Un contexte social tendu marqué par une hausse des suicides
Les syndicats pointent une dégradation des conditions de travail, illustrée par une augmentation des accidents du travail (+20 % en 2025) et des arrêts maladie. Ils évoquent également treize suicides de salariés depuis le début de l’année 2026, un chiffre qualifié de « jamais vu » par les organisations. « On constate un mal-être global, notamment dans l’encadrement, où les réorganisations broient certains de nos collègues », a estimé Fabrice Charrière, de l’Unsa Ferroviaire.
La direction reconnaît une « transformation profonde » de l’entreprise, mais conteste le lien direct entre ces chiffres et les réformes en cours. Elle souligne que le groupe a enregistré un bénéfice net de 1,8 milliard d’euros en 2025 et a versé une prime de 1 450 euros à l’ensemble des cheminots.
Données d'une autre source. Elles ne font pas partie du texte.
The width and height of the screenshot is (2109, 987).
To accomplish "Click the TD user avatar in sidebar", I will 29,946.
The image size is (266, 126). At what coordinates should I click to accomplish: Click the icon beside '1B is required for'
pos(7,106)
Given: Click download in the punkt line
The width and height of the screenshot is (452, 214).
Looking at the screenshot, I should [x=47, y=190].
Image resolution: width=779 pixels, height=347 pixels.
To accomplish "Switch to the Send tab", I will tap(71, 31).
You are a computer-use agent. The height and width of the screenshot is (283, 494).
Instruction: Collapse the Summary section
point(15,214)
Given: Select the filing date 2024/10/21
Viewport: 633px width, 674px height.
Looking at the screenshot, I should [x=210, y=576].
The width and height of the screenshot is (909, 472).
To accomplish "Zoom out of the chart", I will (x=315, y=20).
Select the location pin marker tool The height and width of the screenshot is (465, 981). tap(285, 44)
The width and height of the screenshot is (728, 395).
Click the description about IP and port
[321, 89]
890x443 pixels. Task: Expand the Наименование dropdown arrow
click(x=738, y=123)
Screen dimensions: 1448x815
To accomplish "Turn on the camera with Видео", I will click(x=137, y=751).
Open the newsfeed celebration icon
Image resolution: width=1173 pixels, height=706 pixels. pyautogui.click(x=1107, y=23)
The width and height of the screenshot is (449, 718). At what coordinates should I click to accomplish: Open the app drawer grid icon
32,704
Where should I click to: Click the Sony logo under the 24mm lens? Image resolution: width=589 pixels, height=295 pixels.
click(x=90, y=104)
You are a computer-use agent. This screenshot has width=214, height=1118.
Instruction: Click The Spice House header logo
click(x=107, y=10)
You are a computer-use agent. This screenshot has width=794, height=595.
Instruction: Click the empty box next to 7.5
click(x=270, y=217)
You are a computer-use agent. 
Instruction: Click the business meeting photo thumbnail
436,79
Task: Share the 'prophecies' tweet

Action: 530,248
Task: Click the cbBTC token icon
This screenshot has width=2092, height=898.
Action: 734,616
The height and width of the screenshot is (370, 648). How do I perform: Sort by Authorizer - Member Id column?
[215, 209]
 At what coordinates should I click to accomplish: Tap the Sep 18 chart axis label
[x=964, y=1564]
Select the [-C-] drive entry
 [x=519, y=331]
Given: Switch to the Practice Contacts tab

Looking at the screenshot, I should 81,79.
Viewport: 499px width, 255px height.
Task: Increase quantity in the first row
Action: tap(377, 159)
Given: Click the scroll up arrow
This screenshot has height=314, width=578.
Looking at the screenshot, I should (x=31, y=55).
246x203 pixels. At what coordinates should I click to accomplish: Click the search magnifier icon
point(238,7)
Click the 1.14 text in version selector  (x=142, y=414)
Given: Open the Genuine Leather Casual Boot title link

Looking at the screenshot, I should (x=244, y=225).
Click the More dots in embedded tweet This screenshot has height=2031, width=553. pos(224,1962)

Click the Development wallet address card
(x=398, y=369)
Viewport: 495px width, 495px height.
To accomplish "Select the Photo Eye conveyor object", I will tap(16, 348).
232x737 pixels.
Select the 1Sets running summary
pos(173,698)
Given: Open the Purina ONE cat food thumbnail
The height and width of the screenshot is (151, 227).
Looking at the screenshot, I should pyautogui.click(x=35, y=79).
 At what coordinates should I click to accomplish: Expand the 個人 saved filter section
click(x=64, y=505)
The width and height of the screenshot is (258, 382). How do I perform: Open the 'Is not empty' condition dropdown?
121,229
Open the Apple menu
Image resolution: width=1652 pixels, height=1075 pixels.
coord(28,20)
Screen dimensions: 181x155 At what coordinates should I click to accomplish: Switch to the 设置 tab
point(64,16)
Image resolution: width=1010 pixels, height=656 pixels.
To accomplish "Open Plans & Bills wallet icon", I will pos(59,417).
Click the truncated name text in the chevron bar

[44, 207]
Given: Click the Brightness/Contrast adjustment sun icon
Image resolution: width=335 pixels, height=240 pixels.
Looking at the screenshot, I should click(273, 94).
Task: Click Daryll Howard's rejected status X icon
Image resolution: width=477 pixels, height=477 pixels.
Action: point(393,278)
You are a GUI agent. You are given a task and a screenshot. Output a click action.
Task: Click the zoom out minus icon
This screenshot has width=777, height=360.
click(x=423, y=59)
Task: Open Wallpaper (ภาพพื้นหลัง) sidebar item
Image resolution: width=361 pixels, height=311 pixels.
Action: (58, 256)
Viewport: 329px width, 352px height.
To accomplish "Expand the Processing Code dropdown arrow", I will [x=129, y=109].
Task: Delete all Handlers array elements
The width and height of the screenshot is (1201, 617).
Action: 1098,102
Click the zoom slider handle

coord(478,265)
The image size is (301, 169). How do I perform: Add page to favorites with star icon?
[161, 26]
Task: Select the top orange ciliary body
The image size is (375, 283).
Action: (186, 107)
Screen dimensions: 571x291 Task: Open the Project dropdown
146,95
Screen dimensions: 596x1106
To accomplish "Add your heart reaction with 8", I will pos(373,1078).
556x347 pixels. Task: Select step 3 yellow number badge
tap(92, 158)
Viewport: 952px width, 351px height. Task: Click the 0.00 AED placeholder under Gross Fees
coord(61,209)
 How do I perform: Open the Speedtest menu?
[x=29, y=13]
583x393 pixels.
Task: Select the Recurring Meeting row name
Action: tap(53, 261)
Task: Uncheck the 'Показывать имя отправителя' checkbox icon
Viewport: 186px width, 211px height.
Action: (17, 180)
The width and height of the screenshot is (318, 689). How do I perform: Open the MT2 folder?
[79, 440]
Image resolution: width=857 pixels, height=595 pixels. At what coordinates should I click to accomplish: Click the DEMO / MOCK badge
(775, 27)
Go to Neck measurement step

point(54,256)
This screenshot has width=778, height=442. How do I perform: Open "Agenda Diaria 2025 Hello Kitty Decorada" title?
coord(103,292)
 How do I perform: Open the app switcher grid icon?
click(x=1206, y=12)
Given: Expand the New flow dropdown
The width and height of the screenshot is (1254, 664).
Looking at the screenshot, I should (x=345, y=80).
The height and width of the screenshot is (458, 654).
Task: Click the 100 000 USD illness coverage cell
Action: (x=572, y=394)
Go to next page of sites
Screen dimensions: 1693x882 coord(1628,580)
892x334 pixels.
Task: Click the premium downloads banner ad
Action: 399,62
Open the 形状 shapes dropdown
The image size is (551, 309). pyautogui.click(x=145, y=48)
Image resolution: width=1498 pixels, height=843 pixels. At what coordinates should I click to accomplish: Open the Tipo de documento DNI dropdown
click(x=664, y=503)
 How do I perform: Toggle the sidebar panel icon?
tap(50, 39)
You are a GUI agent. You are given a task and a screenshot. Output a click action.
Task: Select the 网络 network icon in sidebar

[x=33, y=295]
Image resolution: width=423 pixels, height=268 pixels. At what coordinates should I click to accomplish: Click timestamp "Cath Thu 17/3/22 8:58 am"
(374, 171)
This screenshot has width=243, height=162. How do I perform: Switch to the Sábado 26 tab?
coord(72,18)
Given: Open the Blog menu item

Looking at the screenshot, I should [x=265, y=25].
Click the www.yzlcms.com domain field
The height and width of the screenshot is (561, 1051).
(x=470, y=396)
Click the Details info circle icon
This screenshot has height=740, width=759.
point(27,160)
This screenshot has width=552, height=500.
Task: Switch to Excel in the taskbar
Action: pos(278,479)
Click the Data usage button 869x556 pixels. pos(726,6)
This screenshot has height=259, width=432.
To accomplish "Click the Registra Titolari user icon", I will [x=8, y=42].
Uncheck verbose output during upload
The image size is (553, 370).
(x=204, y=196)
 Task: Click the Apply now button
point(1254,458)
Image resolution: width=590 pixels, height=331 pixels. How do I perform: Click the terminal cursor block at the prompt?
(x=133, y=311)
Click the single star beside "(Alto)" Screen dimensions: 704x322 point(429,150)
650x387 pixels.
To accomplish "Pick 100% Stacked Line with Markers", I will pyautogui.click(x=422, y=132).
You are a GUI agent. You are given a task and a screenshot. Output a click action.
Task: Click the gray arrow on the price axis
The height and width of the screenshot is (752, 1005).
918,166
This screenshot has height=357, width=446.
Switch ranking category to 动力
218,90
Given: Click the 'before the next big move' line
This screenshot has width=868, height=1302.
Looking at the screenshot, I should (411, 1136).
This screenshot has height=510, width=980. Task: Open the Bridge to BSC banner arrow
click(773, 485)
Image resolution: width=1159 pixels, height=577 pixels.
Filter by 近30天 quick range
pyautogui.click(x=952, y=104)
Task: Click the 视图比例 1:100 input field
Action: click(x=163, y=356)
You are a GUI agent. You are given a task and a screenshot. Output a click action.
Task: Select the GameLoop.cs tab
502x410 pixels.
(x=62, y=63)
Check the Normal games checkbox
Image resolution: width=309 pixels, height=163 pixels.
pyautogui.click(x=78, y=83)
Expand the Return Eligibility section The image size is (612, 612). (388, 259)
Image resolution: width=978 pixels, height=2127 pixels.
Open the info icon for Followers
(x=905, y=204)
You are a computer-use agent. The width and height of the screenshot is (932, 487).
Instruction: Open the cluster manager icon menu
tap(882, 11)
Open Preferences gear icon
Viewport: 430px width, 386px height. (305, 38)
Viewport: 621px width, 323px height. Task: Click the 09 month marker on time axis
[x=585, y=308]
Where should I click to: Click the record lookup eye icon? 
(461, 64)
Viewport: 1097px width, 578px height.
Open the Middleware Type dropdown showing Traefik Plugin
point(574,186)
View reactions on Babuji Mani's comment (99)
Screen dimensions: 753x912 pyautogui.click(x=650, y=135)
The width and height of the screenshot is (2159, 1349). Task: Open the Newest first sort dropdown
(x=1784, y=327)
Un mouvement sans lendemain, mais un test pour la direction
Cette grève, la première unitaire depuis fin 2024, intervient dans un contexte de transformation accélérée du groupe ferroviaire. Pour Jean Castex, nommé à la tête de la SNCF en novembre 2025, il s’agit de son premier bras de fer social. Les syndicats, bien que prudents sur le niveau de mobilisation, misent sur une participation « importante » en raison de l’unité affichée et de la durée limitée du mouvement.
Les prévisions de trafic définitives seront communiquées mardi 9 juin. Si les annulations de TGV et d’Intercités sont d’ores et déjà confirmées, l’ampleur des perturbations sur le réseau régional dépendra du taux de grévistes, encore incertain. Une table ronde de suivi est prévue le 23 juin pour faire le point sur les revendications syndicales.
Le mouvement du 10 juin reste isolé, sans appel à une reconduction. Son impact sur les négociations à venir dépendra de son succès en termes de mobilisation et des perturbations effectivement constatées sur le réseau.